### Work task
From the first line to the last, transcribe the data exactly and skip the pictures.

◇ ◇ ◇ ◇

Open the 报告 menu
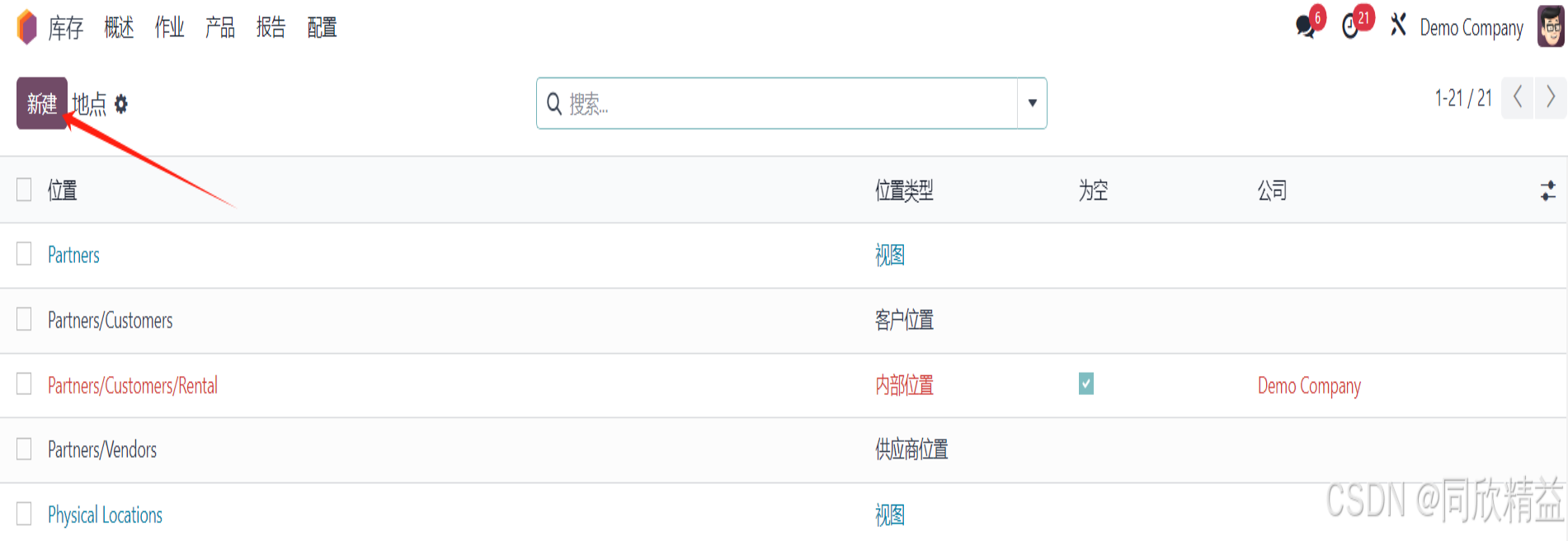The width and height of the screenshot is (1568, 541). [271, 27]
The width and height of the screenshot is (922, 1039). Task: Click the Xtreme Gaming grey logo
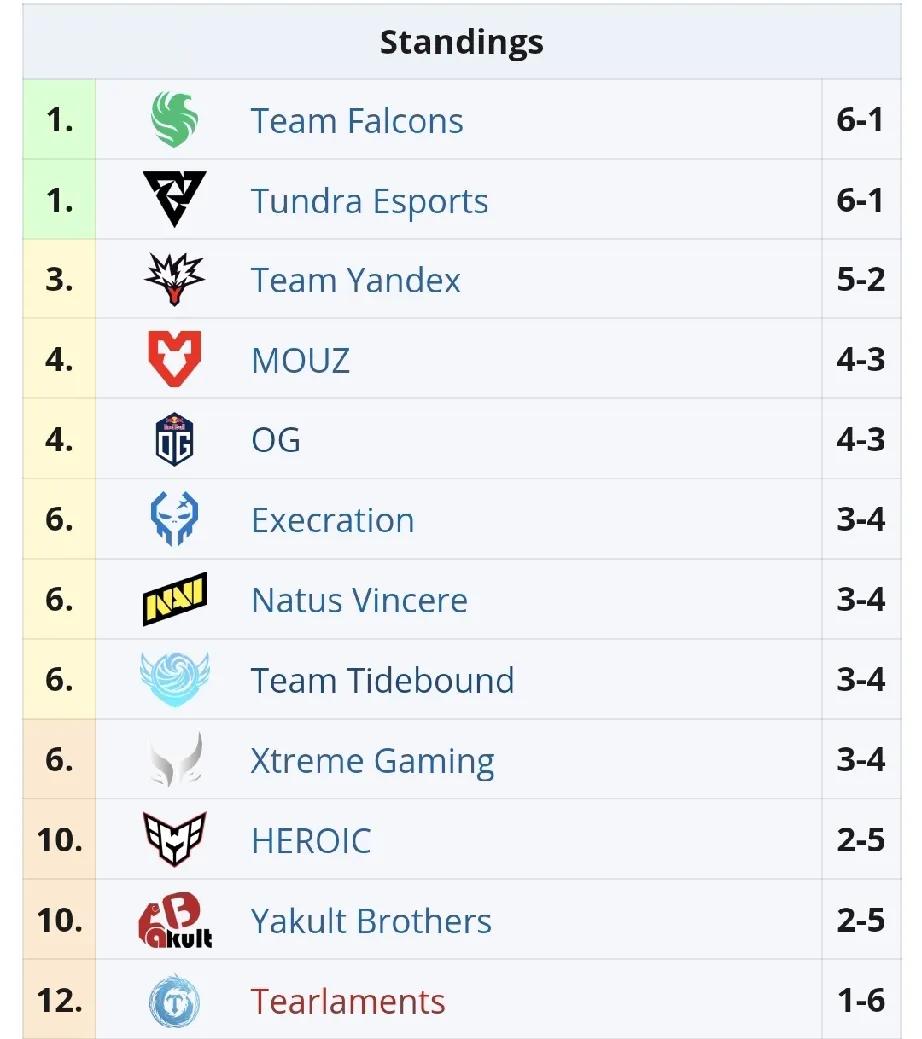pyautogui.click(x=175, y=760)
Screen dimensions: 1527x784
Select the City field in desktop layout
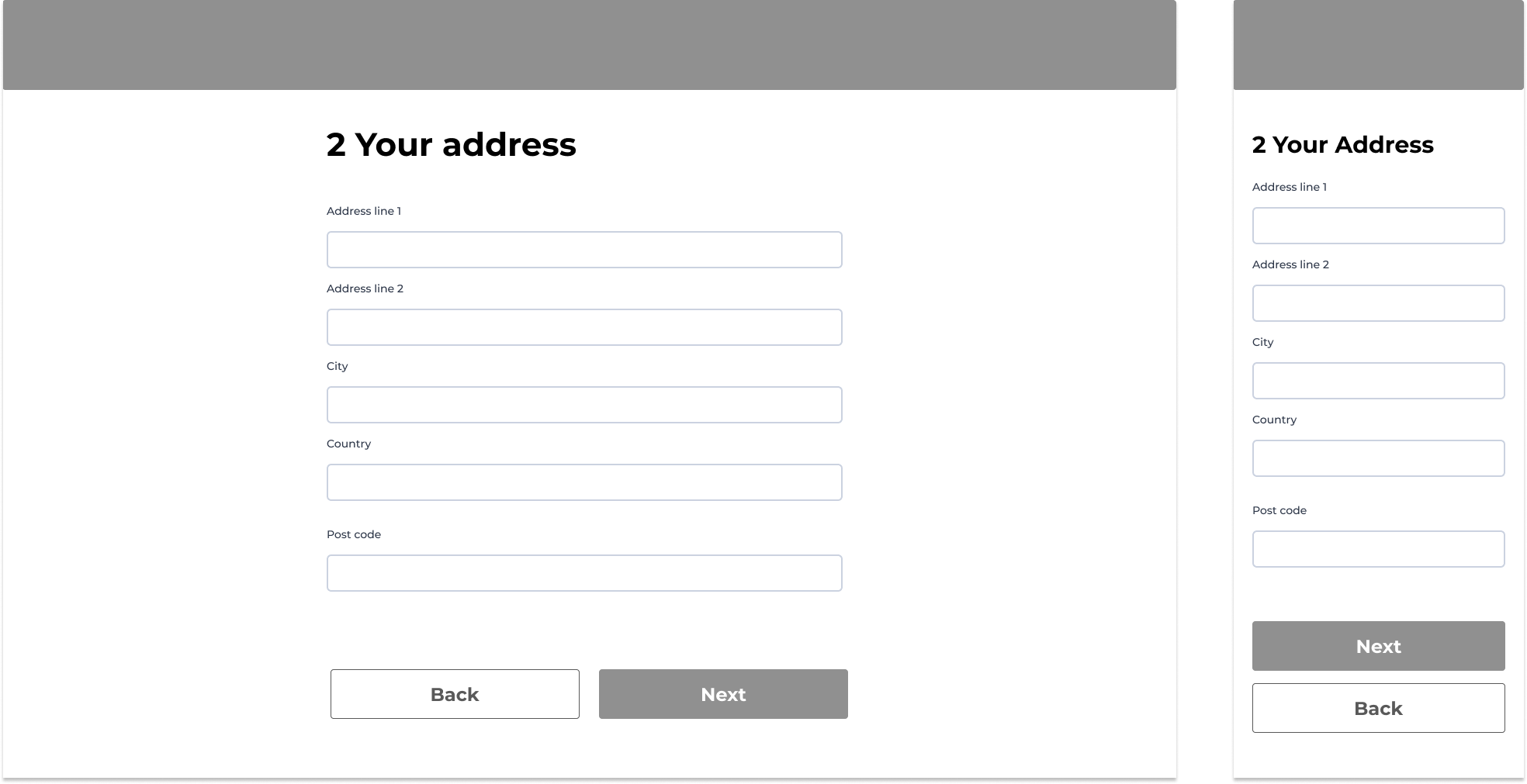tap(583, 405)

◇ ◇ ◇ ◇

### Response to the exercise
Open the 报告 menu
The width and height of the screenshot is (1568, 541). [271, 27]
The width and height of the screenshot is (922, 1039). Task: Click the Xtreme Gaming grey logo
pyautogui.click(x=175, y=760)
Screen dimensions: 1527x784
Select the City field in desktop layout
tap(583, 405)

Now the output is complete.